» SHORT PROBLEM 1
Check three statements against the pinecone craft passage below. Answer each with yes or no and quote the words that decide it: (a) The pine tree came down in a winter storm. (b) The house has a closet used almost entirely for crafts. (c) Acorn caps were among the materials gathered.
» SHORT PROBLEM 2
Write the next part of the pinecone craft passage below, starting after its final sentence.

» DOCUMENT TEXT
####
A more serendipitous find occurred one day after a pine tree in the neighborhood fell victim to a summer storm. We brought back many branches bearing perfect little pinecones. Even in the July heat, their need to be recycled into some kind of fat-bodied holiday creature called out urgently to both of us. Once home, we went to the craft closet to see what other materials were available. (It’s telling that in our old house, where closets are few, we have one devoted almost entirely to crafts.) We gathered popsicle sticks, toothpicks, large wooden beads, pipe cleaners (chenille stems in crafters’ lingo), plenty of small colored beads, and bags full of acorn caps (of course we collect these—I’m a real sucker for a cute acorn cap!)
####
» STORED DATA
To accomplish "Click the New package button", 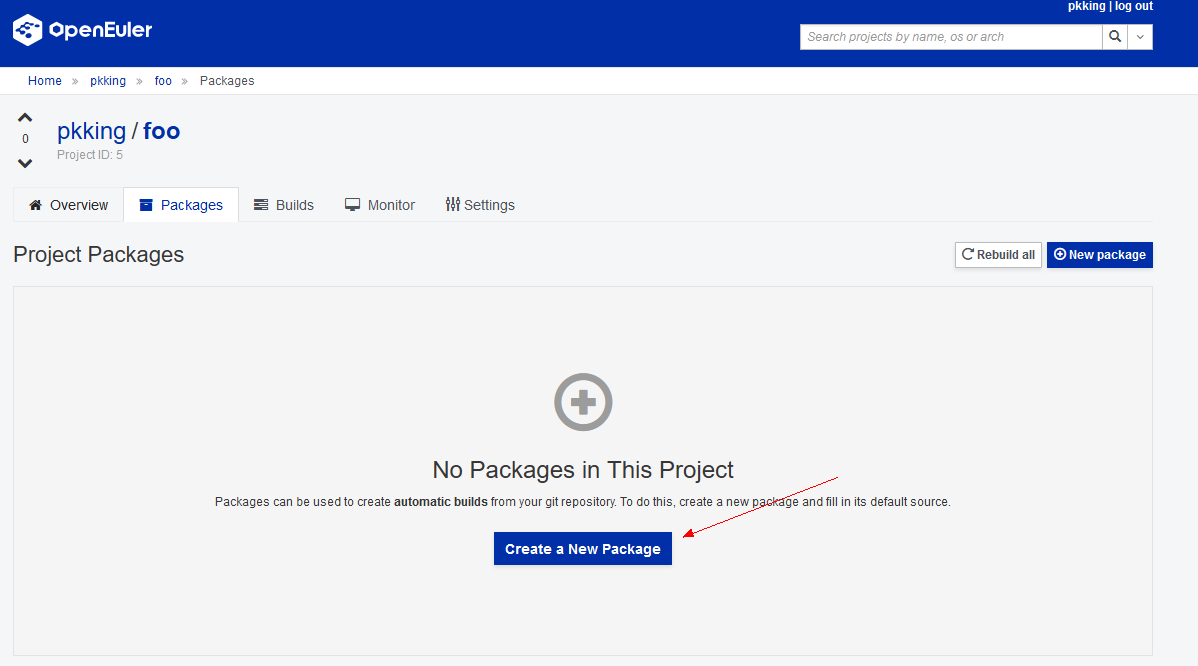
####
» REPLY 1
(a) No: "fell victim to a summer storm"
(b) Yes: "we have one devoted almost entirely to crafts"
(c) Yes: "bags full of acorn caps"

» REPLY 2
D was still in preschool when we made our pinecone people, but she already had a good sense of design. She quickly pushed for toothpick arms and legs. I couldn’t see it—the contrast between the rotund pinecone body and the skinny toothpick seemed too great. But she persisted (she’s stubborn, as well as crafty), and so I agreed to give it a try. Thanks to the magic of the hot glue gun, it was possible to affix the toothpicks down in the depths of each pinecone. And D’s idea was a good one. The resulting figures are particularly active and expressive.  They sit, stand, or jump to attention. Wooden bead heads, jaunty acorn caps, and smaller colored beads for hands and feet completed our woodland people. We drew facial features with a Sharpie.  Some of these piney creatures come out in early fall to mix it up with pumpkins, gourds and leaves. Others, outfitted in red felt capes and scarves, don’t appear until December.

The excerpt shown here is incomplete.